Zihinsel Harita ve Mülteci Sunumu



MÜLTECİ, siyasal, dinsel ya da etnik baskılar yüzünden ülkesini kendi isteği dışında terk etmek zorunda kalan ve yurttaşı olduğu devletin artık koruması altında olmayan kişidir. Mülteciler bulundukları ülkede de, o ülke yurttaşlarına tanınan birçok haktan yararlanamazlar. Göçmenler de bir ülkeden kalkarak başka bir ülkeye yerleşen insanlardır.
Mültecilik sorunu, daha çok devlet sınırlarının belirginleştiği 19. yüzyılın sonlarında ortaya çıktı. Çağımızda, mültecilerin çoğu ülkesini siyasal nedenlerle terk etmektedir. 1917 Ekim Devrimi'nden sonra SSCB'yi terk eden 1 milyonu aşkın kişi dünyanın çeşitli yörelerine dağıldı. 1936-39 İspanya İç Savaşı' nın ardından İspanya'dan kaçan Cumhuriyetçiler Fransa'ya ve SSCB'ye sığındı. Almanya' da Yahudiler'i ve kendileri gibi düşünmeyen herkesi yok etmeye çalışan Tarihteki en büyük mülteci hareketlerinin bazıları ise ülkelerin bölünmesi sonunda ortaya çıktı. 1947'de Hindistan, Hindistan ve Pakistan olarak iki bağımsız ülkeye ayrılınca Batı Pakistan'da yaşayan 5 milyonu aşkın Hindu ve Sih Hindistan'a, hemen hemen aynı sayıda Müslüman da Hindistan'dan Pakistan'a geçti. 1948'de Filistin'in bölünmesi ve İsrail Devleti'nin kurulması, Filistinliler'in kitleler halinde ülkelerini terk ederek mülteci olmaları sonucunu doğurdu.

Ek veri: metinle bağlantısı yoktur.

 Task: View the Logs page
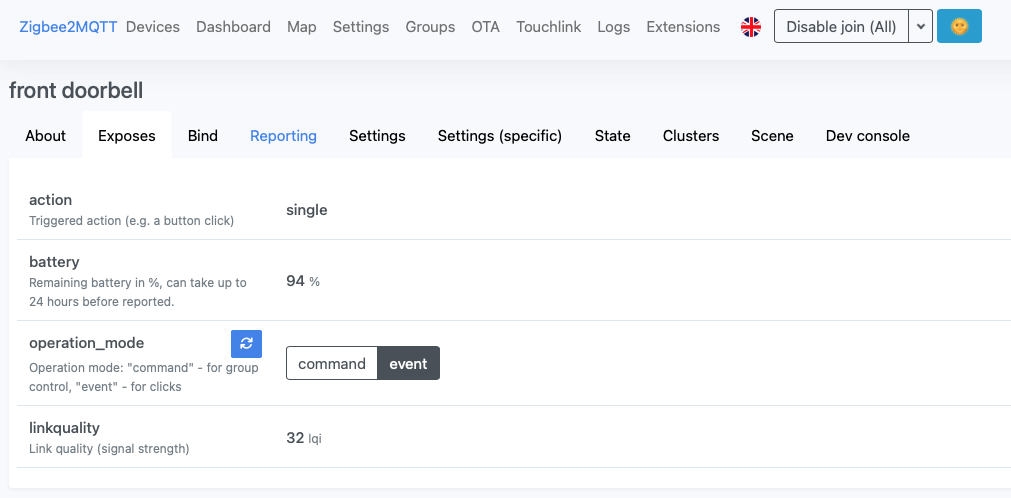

1950'lerden sonra, Afrika'da bağımsız devletlerin ortaya çıkışıyla, ülke sınırları da belirginleşti. Bu nedenle, kabileler arası çatışmalar ya da savaşlar sonucu yurtlarını terk etmek zorunda kalan binlerce Afrikalı başka ülkelerde mülteci olarak yaşamaya başladı. 1980'de Afrika'daki mülteci sayısı 4 milyonu bulmuştu.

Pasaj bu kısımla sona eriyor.